Bonds: Fight against climate change might entail financial stability risks, BoE staff muse
These were the movements in some of the most widley-followed 10-year sovereign bond yields:
US: 2.40% (-6bp)
UK: 1.37% (-6bp)
Germany: 0.36% (-6bp)
France: 0.86% (-5bp)
Italy: 1.99% (-3bp)
Spain: 1.44% (-7bp)
Portugal: 3.79% (-8bp)
Greece: 6.99% (-9bp)
Japan: 0.06% (-1bp)
Sovereign bond yields found a strong bid on Monday after the new US president signed an executive order yanking his country out of the Trans Pacific Partnership and announced he would levy "a very major" border tax on companies choosing to move overseas.
Just as significant, while Donald Trump also reportedly told a group of executives from America´s leading companies that he would push for a big reduction in regulation and corporate taxes, for now at least the emphasis was on trade protectionism.
Nevertheless, at least for European corporates, in many cases the combination of higher taxes on imports and lower corporate taxes might yey be positive, JP Morgan strategist Mislav Matejka said in a research note sent to clients.
The stronger dollar which would result from the trade tax, Matejka added, would also act as a certain offset for foreign corporates, by boosting the value of their US earnings.
"US and international law provides mechanisms to respond to alleged trade abuses and the US has been an active user of such tools as anti-dumping duties. It is appropriate to respond in cases of abuse of trade agreements.
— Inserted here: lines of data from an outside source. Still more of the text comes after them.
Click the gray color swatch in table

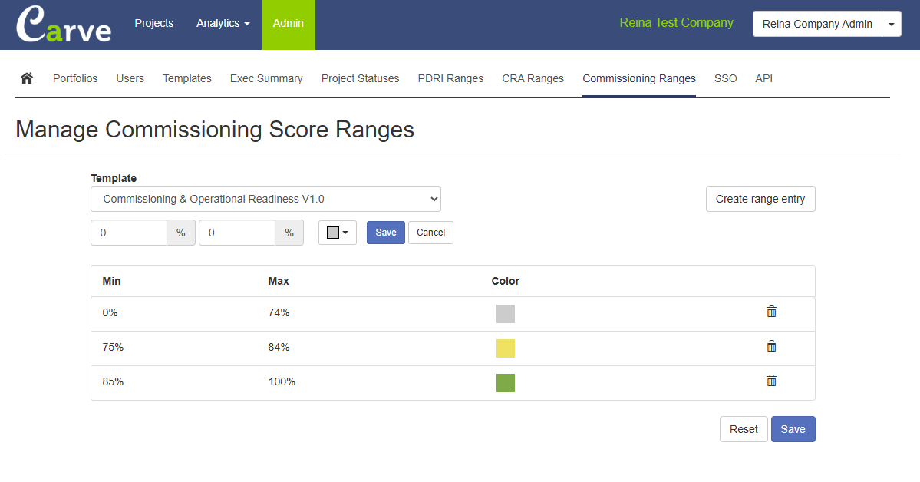[x=505, y=314]
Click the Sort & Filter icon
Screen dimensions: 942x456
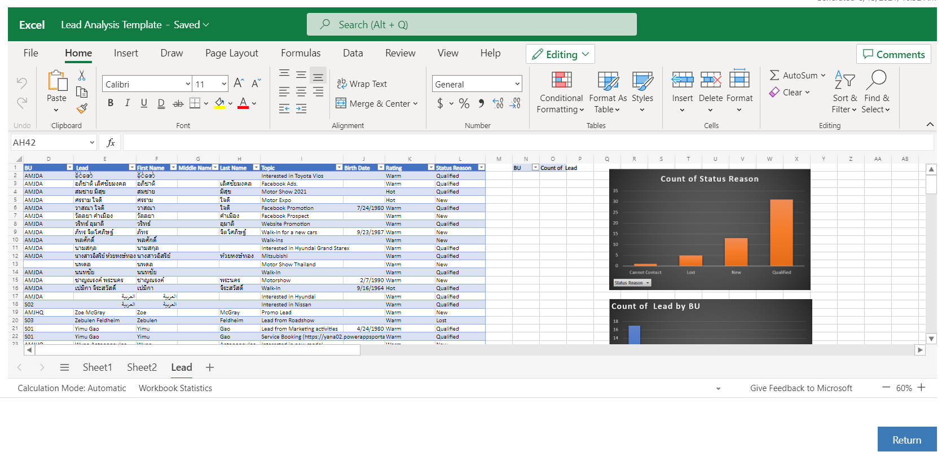(x=844, y=92)
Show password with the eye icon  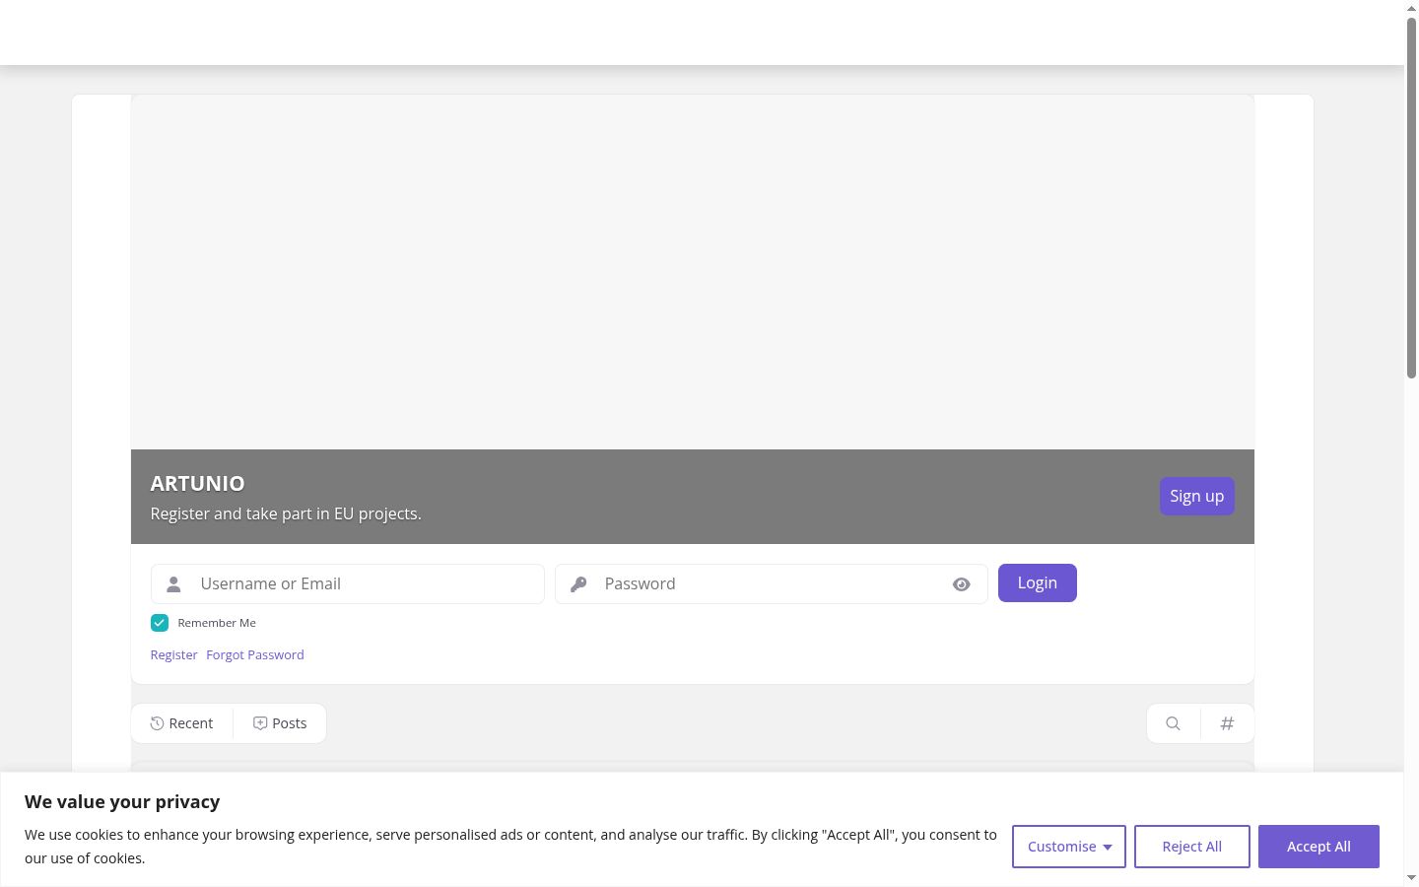click(x=962, y=584)
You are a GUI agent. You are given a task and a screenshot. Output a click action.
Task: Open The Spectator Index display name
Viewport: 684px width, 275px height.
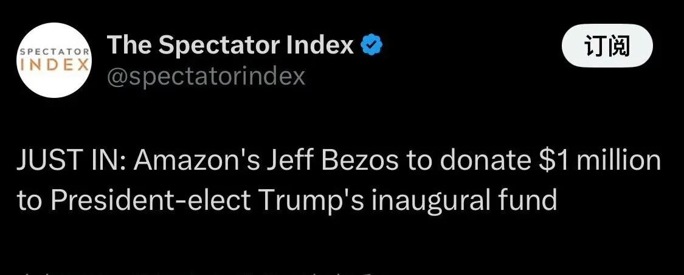tap(230, 45)
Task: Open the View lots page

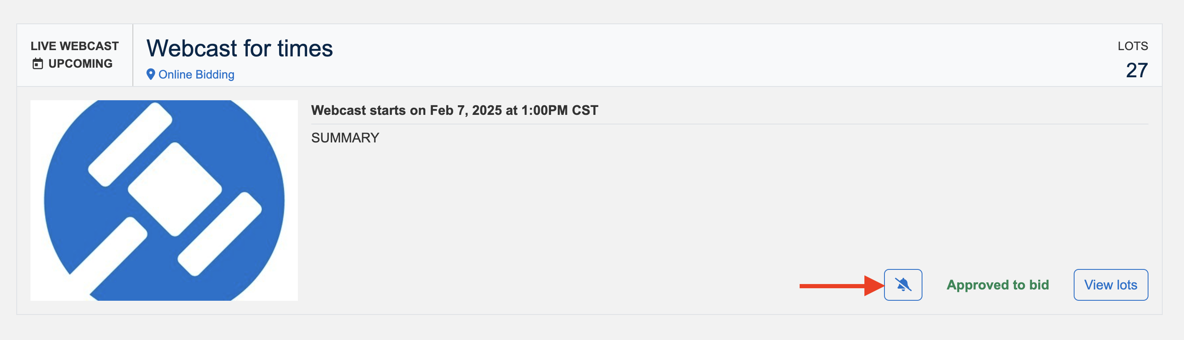Action: click(x=1111, y=285)
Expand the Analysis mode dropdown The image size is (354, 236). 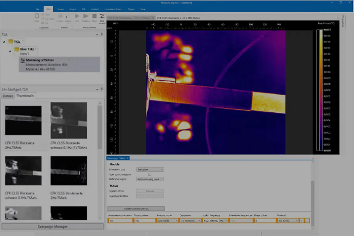point(167,221)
But care needs to be taken to avoid costly protectionism, which reduces efficiency and hurts growth," chipped in analysts at HSBC.
Of interest, in a blog post three Bank of England staff penned an article cautioning of the potential for risks to financial stability arising from the transition to a more a clean-energy economy.
"According to one estimate, 80% of energy firms’ equity valuations depend on cash flows further than 5 years in the future. So, even if the energy transition kicks in only by 2020, it could have a large impact on today’s valuations.
"Large movements in prices may not, in themselves, impair financial stability. But risks might arise if a sharp repricing was to occur in several sectors simultaneously (say, oil & gas, utilities, automobiles, materials) or if this were to spark further sales by investors and affected the availability of finance for firms more broadly," Yuliya Baranova, Joseph Noss and Carsten Jung said in their post.